Some of the significances attributed to raising a Gudhi are as follows:
On the festive day, courtyards in village houses will be swept clean and plastered with fresh cow-dung. Even in the city, people take the time out to do some spring cleaning. Women and children work on intricate rangoli designs on their doorsteps, the vibrant colours mirroring the burst of colour associated with spring. Everyone dresses up in new clothes and it is a time for family gatherings.
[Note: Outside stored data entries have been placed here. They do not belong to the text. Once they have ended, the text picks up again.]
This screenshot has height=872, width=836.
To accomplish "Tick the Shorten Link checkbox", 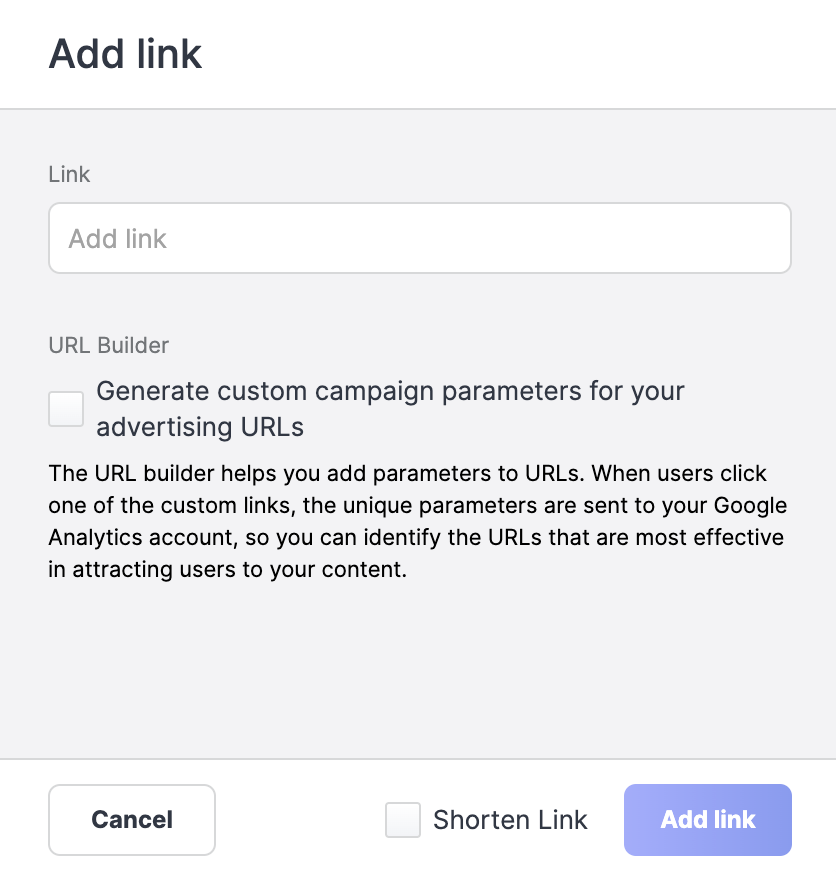I will 402,820.
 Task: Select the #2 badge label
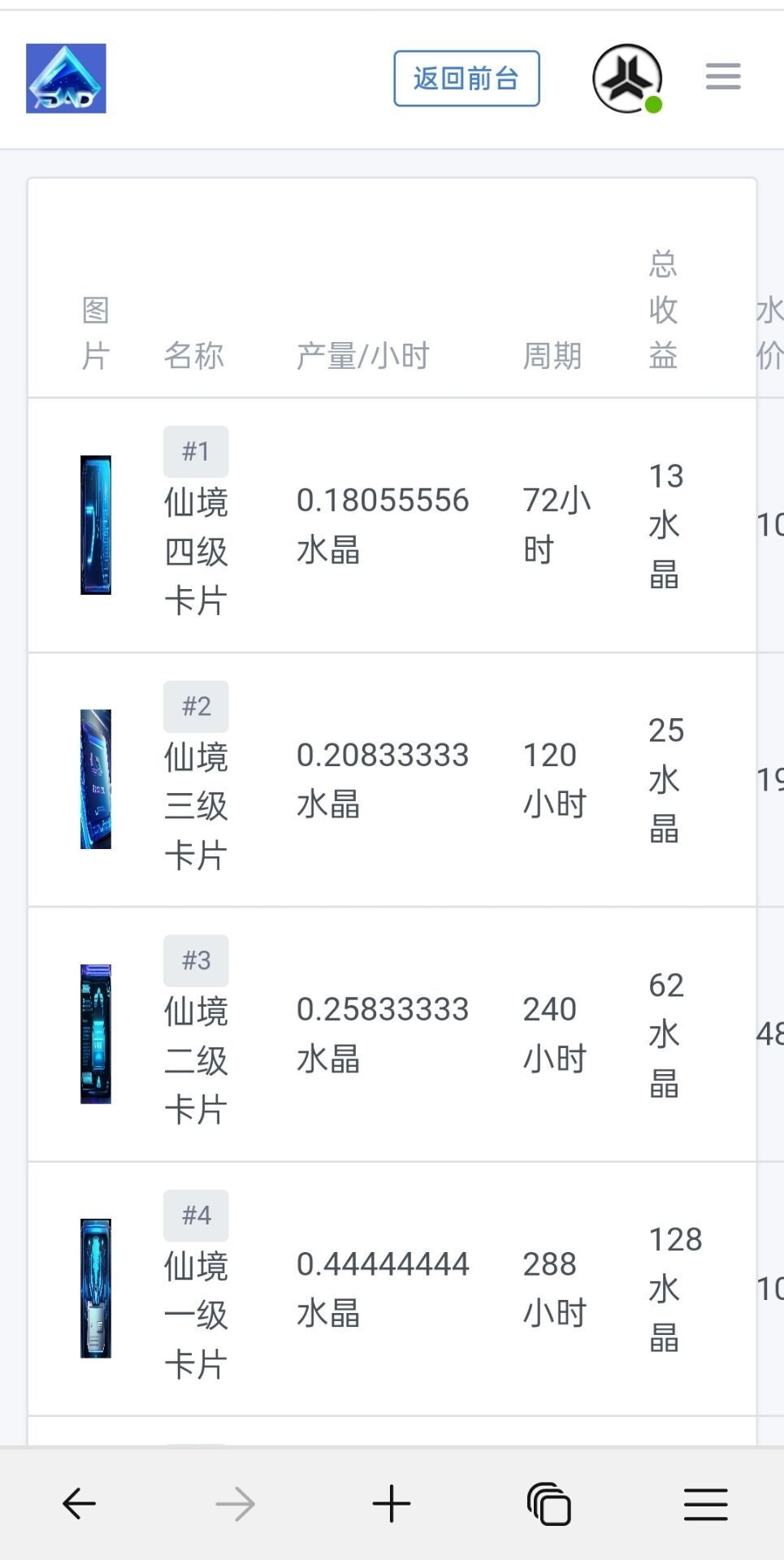(x=196, y=706)
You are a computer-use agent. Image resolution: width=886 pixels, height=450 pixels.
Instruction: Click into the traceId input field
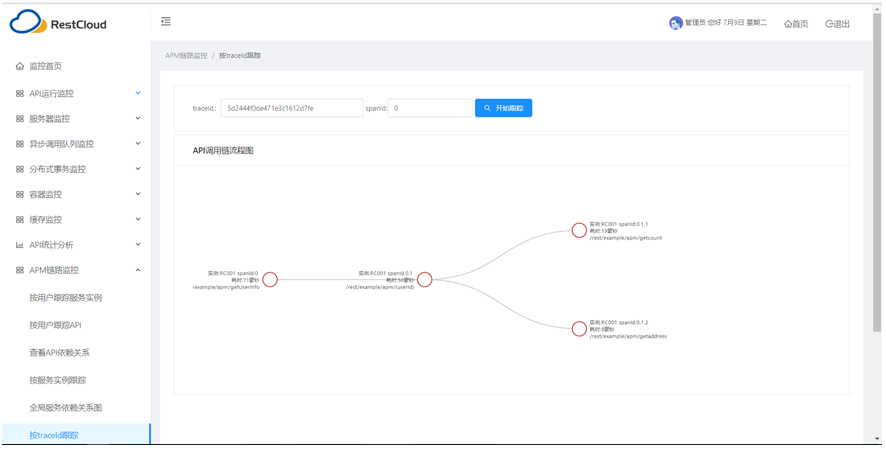pos(291,108)
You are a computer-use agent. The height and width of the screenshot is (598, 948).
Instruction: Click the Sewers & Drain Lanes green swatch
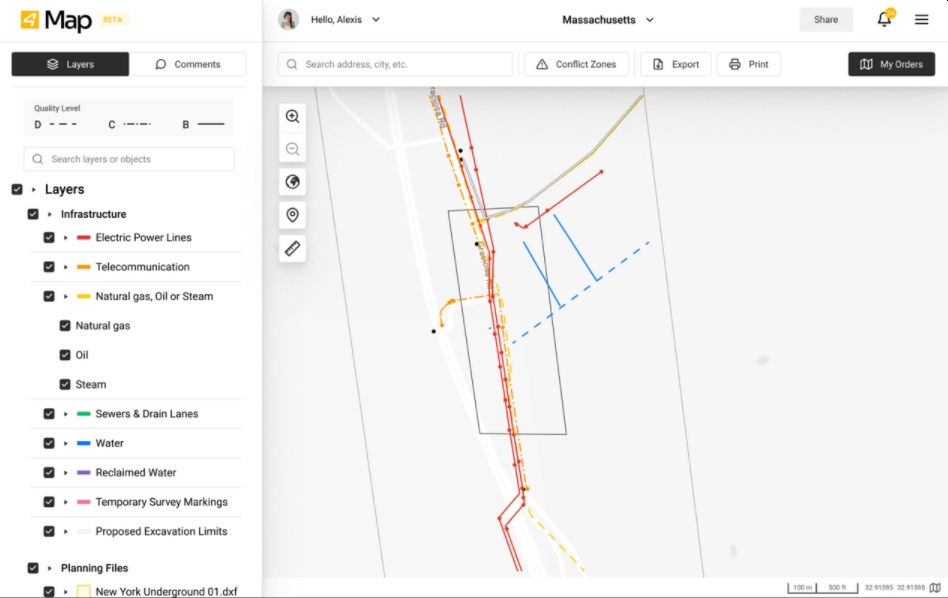point(83,414)
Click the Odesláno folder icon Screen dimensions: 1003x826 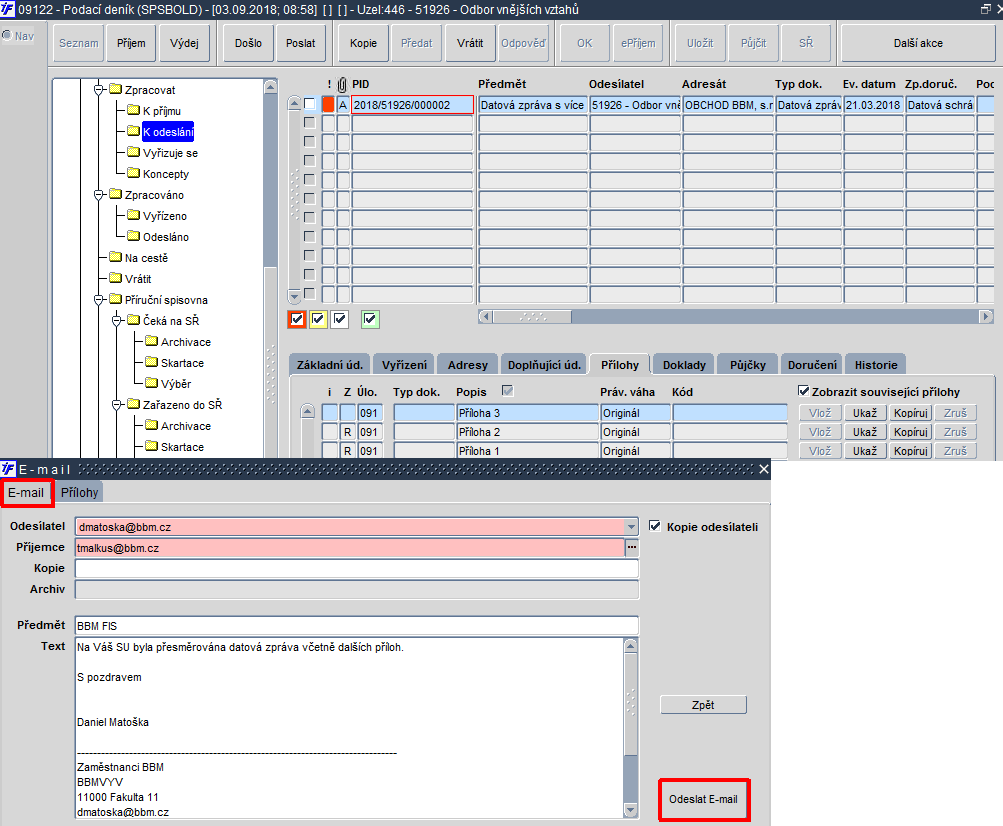[x=133, y=236]
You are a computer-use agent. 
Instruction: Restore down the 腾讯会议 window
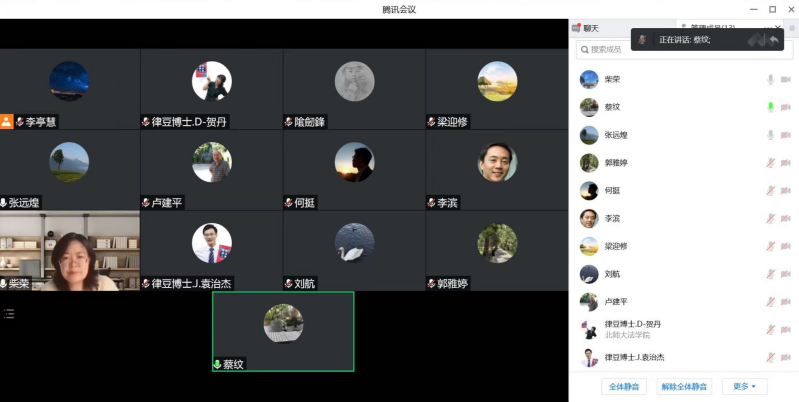[x=772, y=9]
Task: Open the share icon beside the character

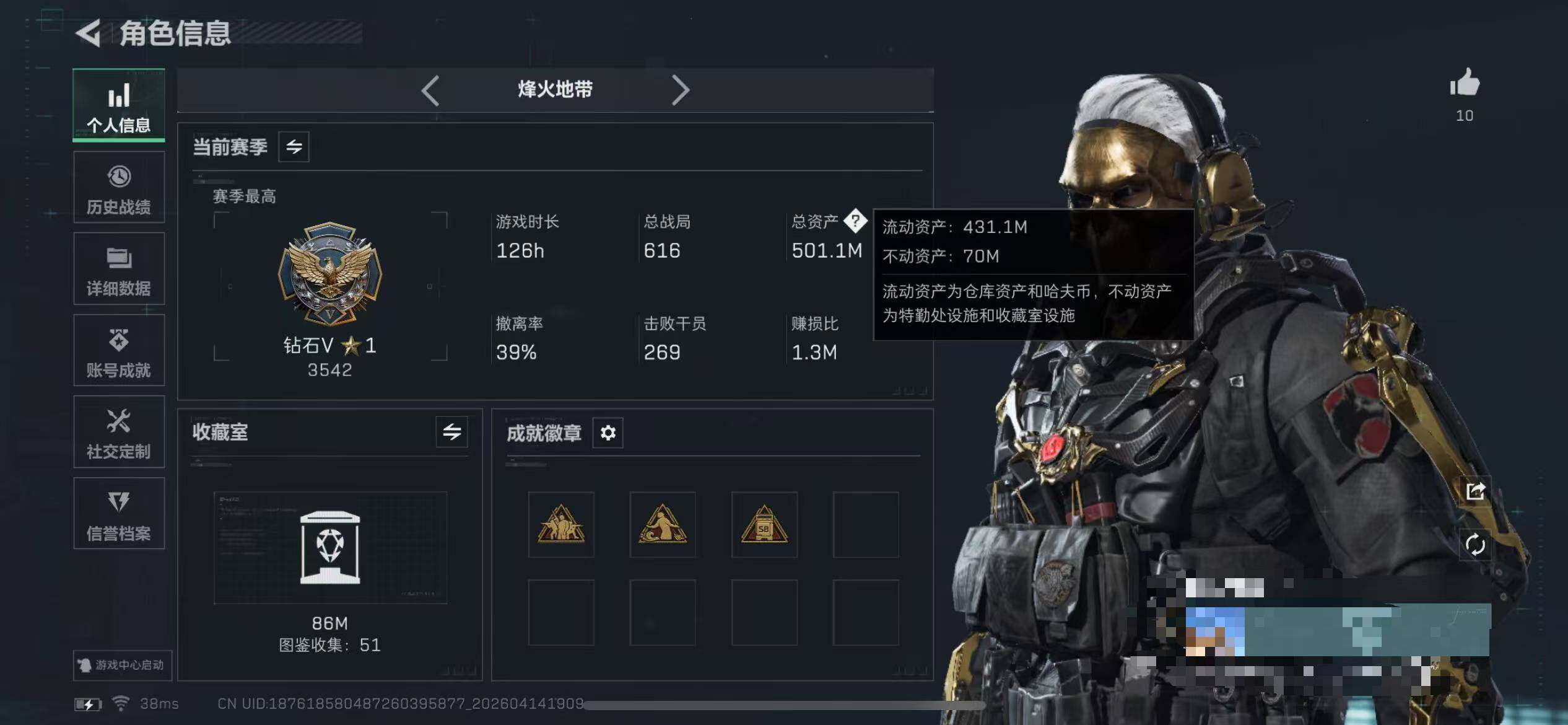Action: coord(1475,491)
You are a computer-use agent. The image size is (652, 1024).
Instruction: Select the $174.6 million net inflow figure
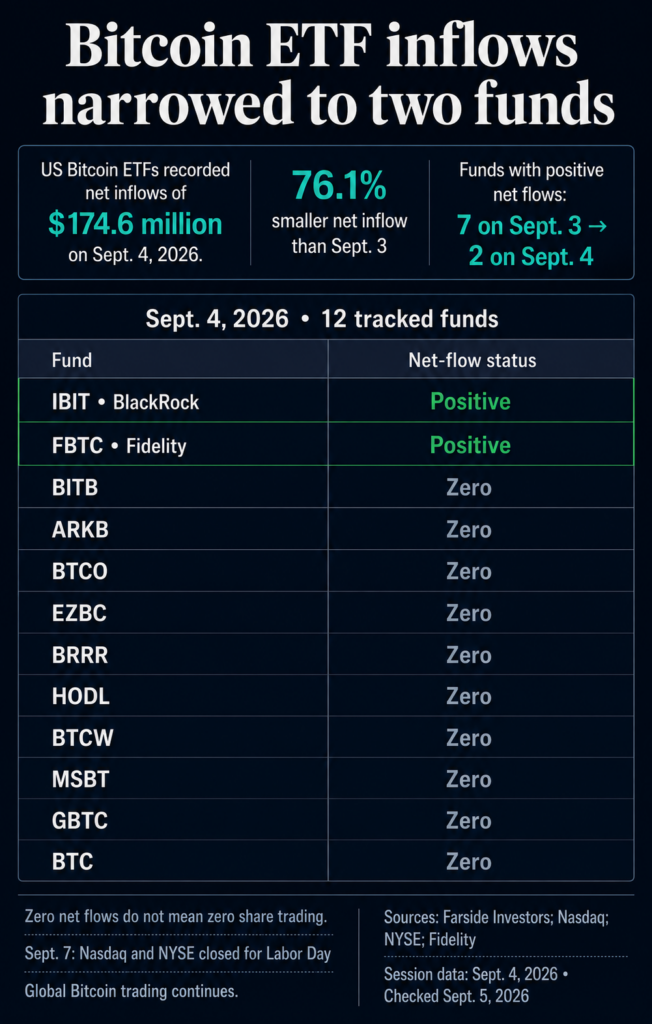click(135, 224)
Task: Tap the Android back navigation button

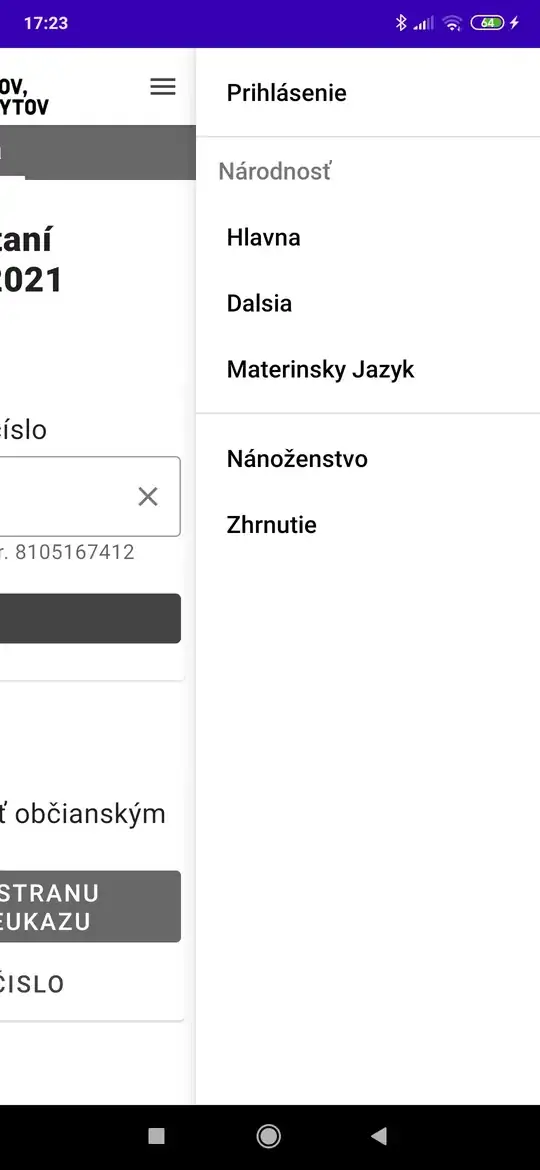Action: 379,1136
Traditionally, families prepare a special dish that mixes various flavors, particularly the bitter leaves of the neem tree and sweet jaggery (gur, gul). Additional ingredients include sour tamarind and astringent dhane seeds. This, like the pacchadi recipe used in Ugadi festival, is eaten as a reminder of life's sweet and bitter experiences, as well as a belief that the neem-based mixture has health benefits.
It is also celebrated in the North-East state of Manipur as Sajibu Nongma Panba Cheiraoba and also in countries like Nepal, Burma, Cambodia and other nations where there are lot of Hindus. People prepare a variety of food and cuisine on this day and later climb the hillocks in the evening.
In Kashmir, the Kashmiri Hindu or Pundit community, also the Kashmiri Sikh community celebrate this Festival as Navreh, the start of New Lunar Year. A biggish thal viz a brass eating plate is filled with uncooked rice and the new Punchang, the Kashmiri Hindu Ephemeris placed in it. A little cooked rice, curds, salt, all in small cups, crisp currency note and a coin, a pen, some flowers, a golden bangle, a silver ornament, 3 or 5 walnuts are also placed in this Thal. Every one is expected to see this thal, first thing in the morning. Generally, the eldest lady of the household sees it first and then brings it in to show to all sleeping members of the household. Every one is expected to wear a new garment and the children are given some cash to enjoy the festival. The lunch is a feast.
In Punjab the new year is celebrated as Baisakhi falling mostly on 13 or 14 April, first day of month Naisakh of the Bikram Samavt or calendar.
in Bengal this occasion is celebrated as Naba Barsha, in Assam as Bihu, in Kerala as Vishu, in Tamil Nadu as Putuhandu . It is considered as most auspicious day of the year.